Swap "icon" for "symbol" in the rows, starting at the line that has "This screenshot has" and ending after the last row, with everything else unchanged. Give only those lines, without the pictures.

Item-finding rows

-- begin --

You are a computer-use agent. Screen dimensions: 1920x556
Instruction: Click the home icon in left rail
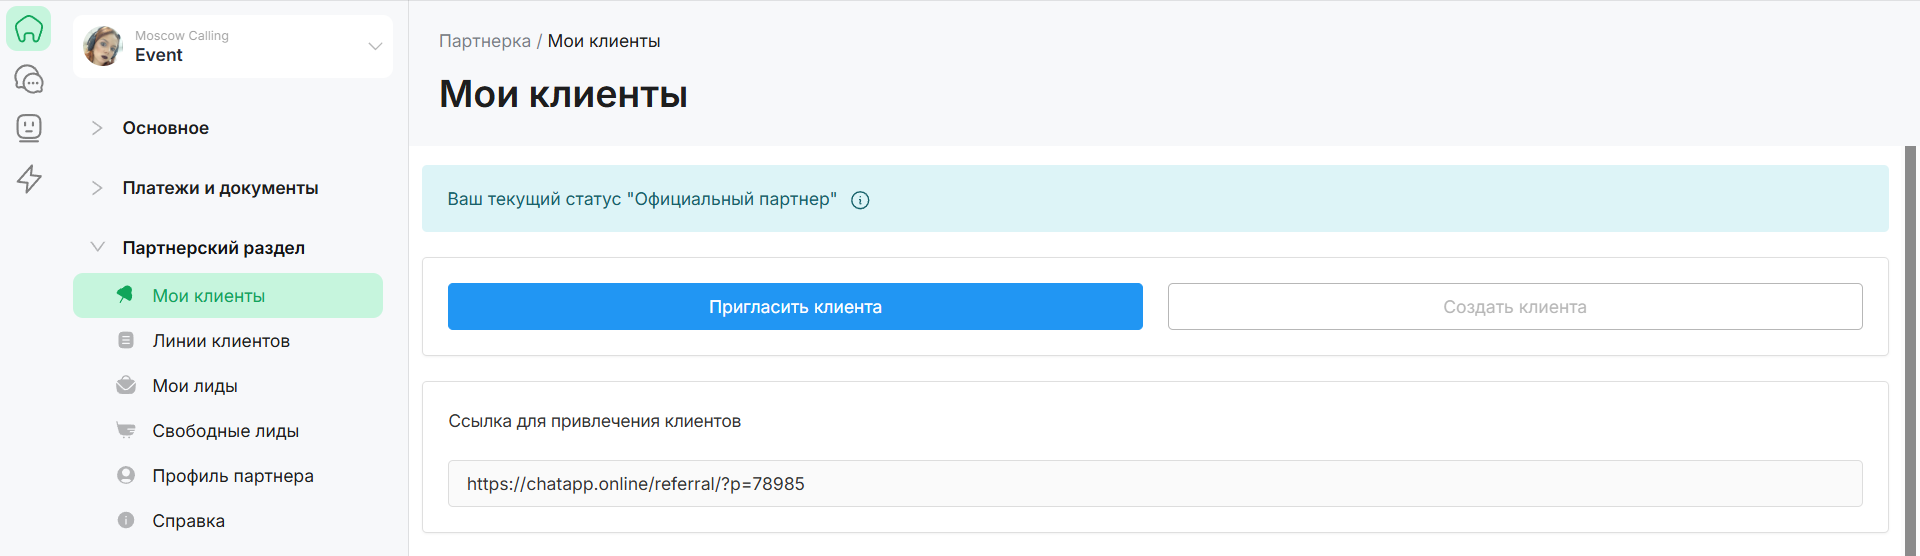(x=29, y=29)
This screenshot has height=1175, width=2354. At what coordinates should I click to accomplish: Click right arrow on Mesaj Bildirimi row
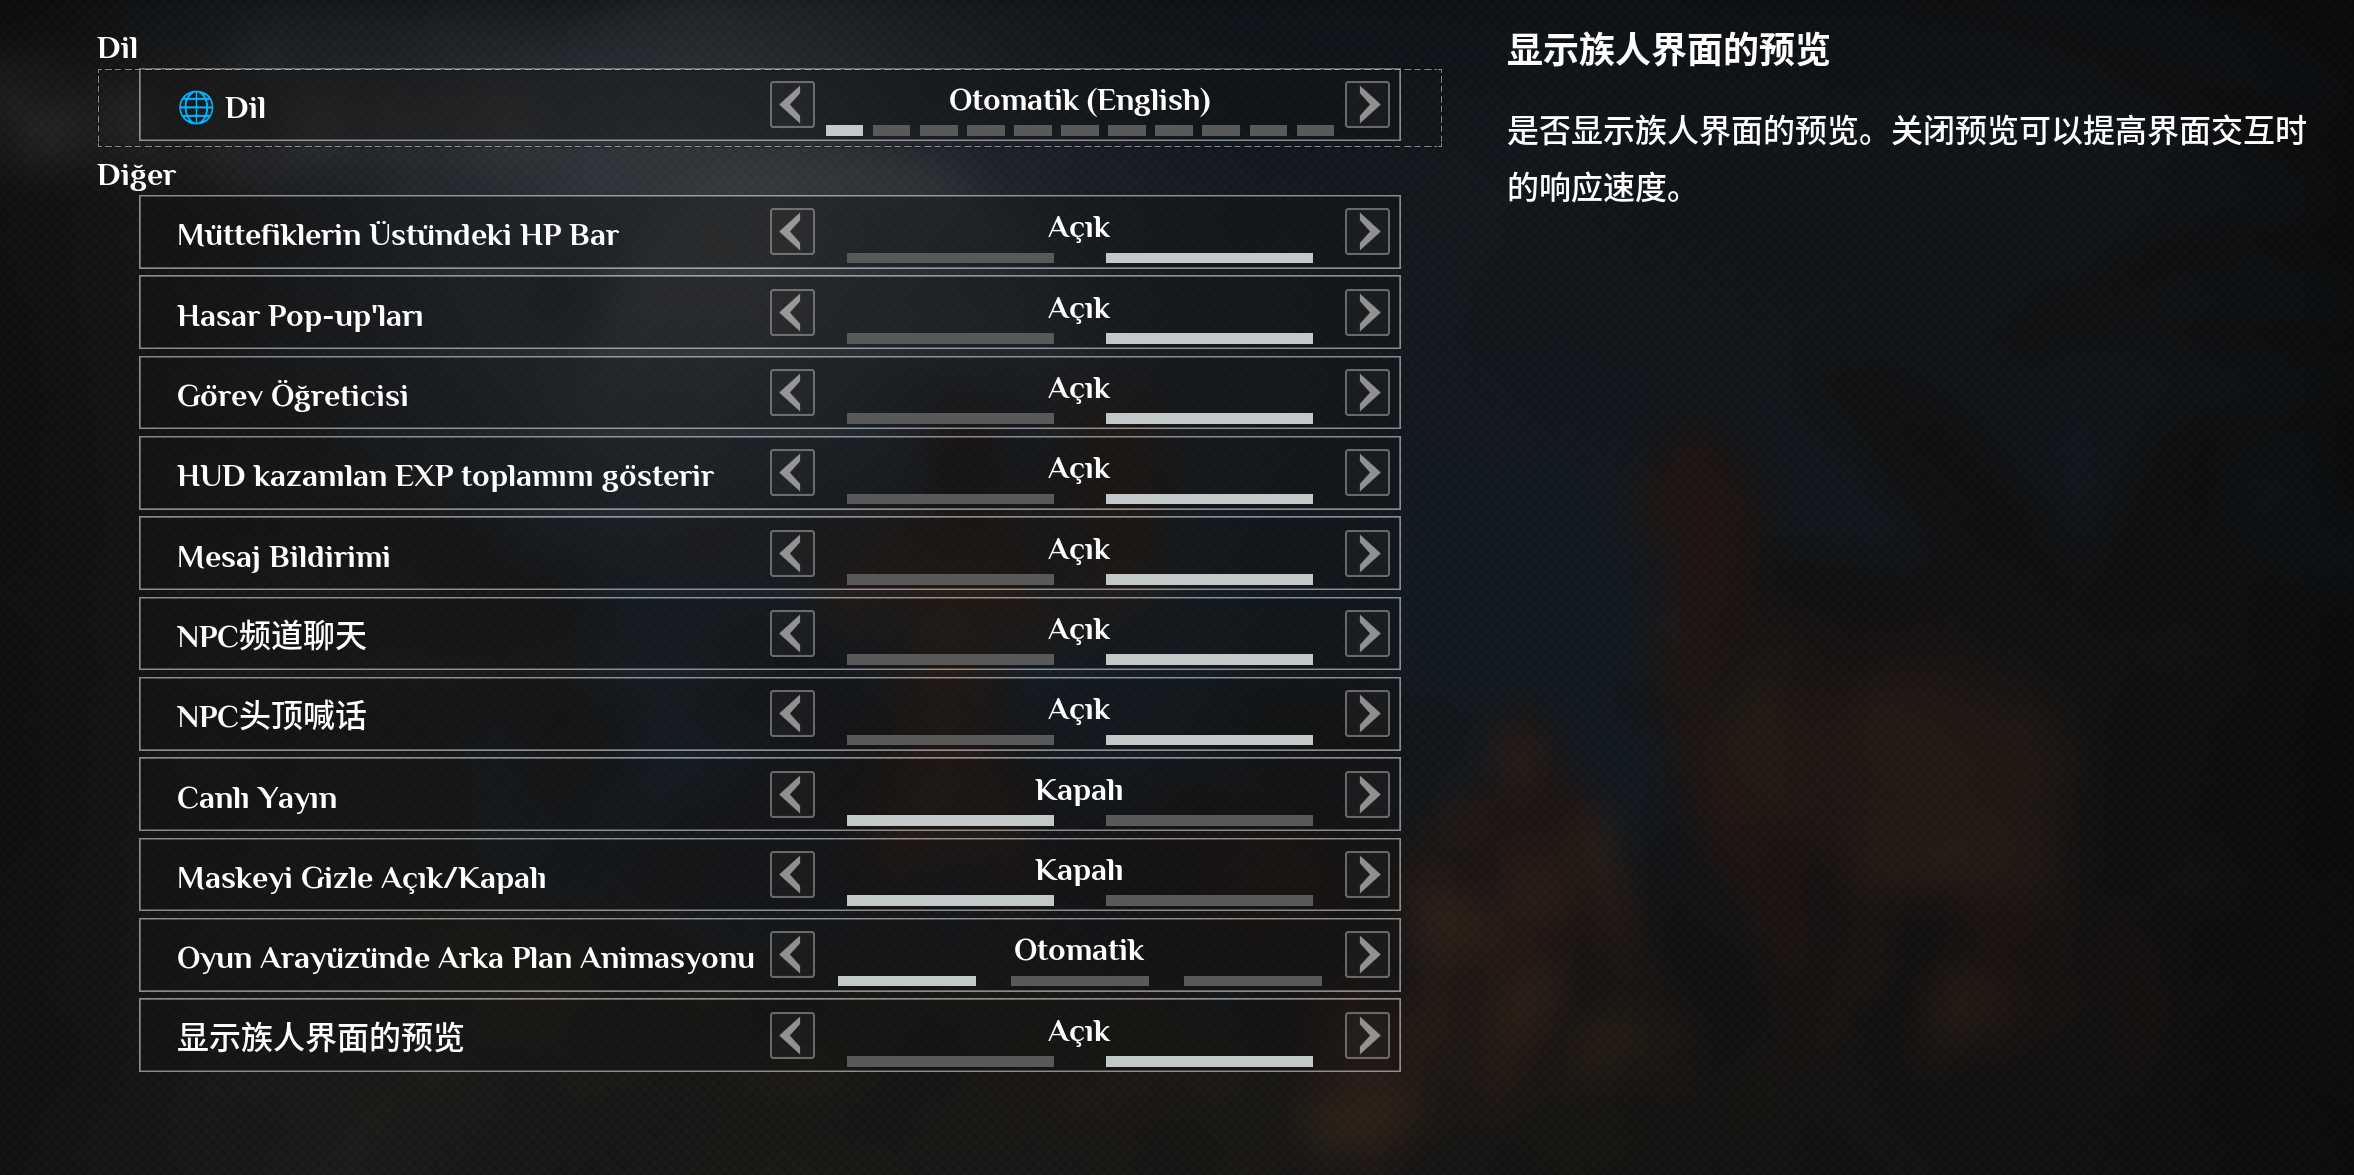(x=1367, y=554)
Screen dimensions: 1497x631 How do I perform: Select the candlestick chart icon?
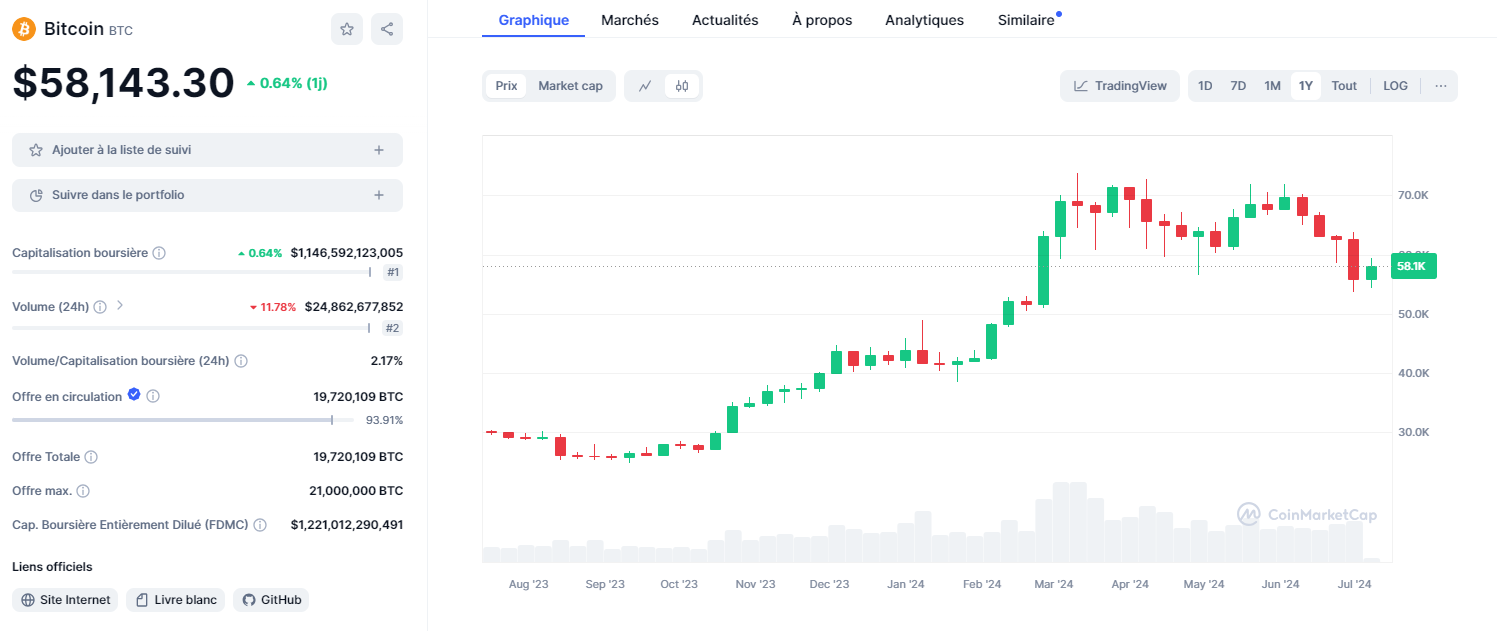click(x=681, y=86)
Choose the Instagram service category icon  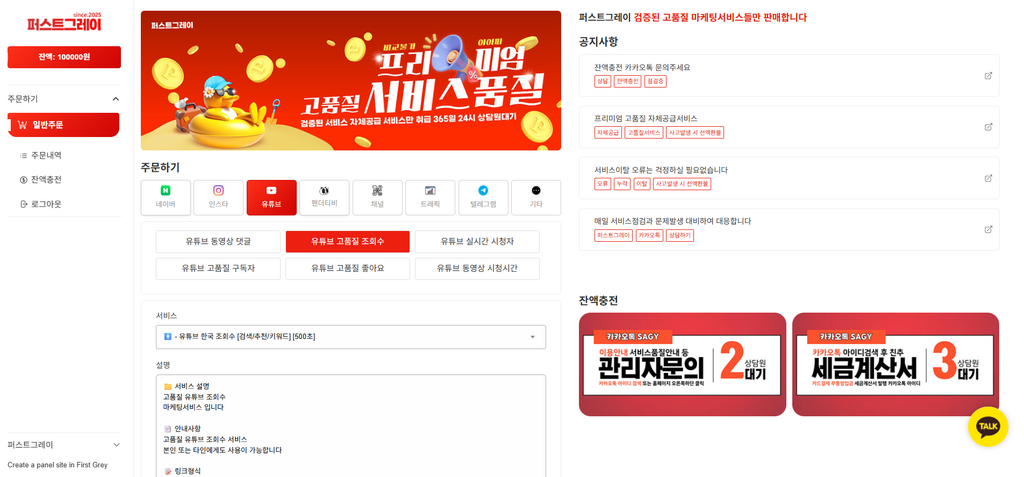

-- end --

* Problem solution *
This screenshot has height=1175, width=2354. At what coordinates should I click to accomplish: Click right arrow on Mesaj Bildirimi row
(x=1367, y=554)
Screen dimensions: 1497x631 How do I perform: Select the candlestick chart symbol?
click(x=681, y=86)
Choose the Instagram service category symbol  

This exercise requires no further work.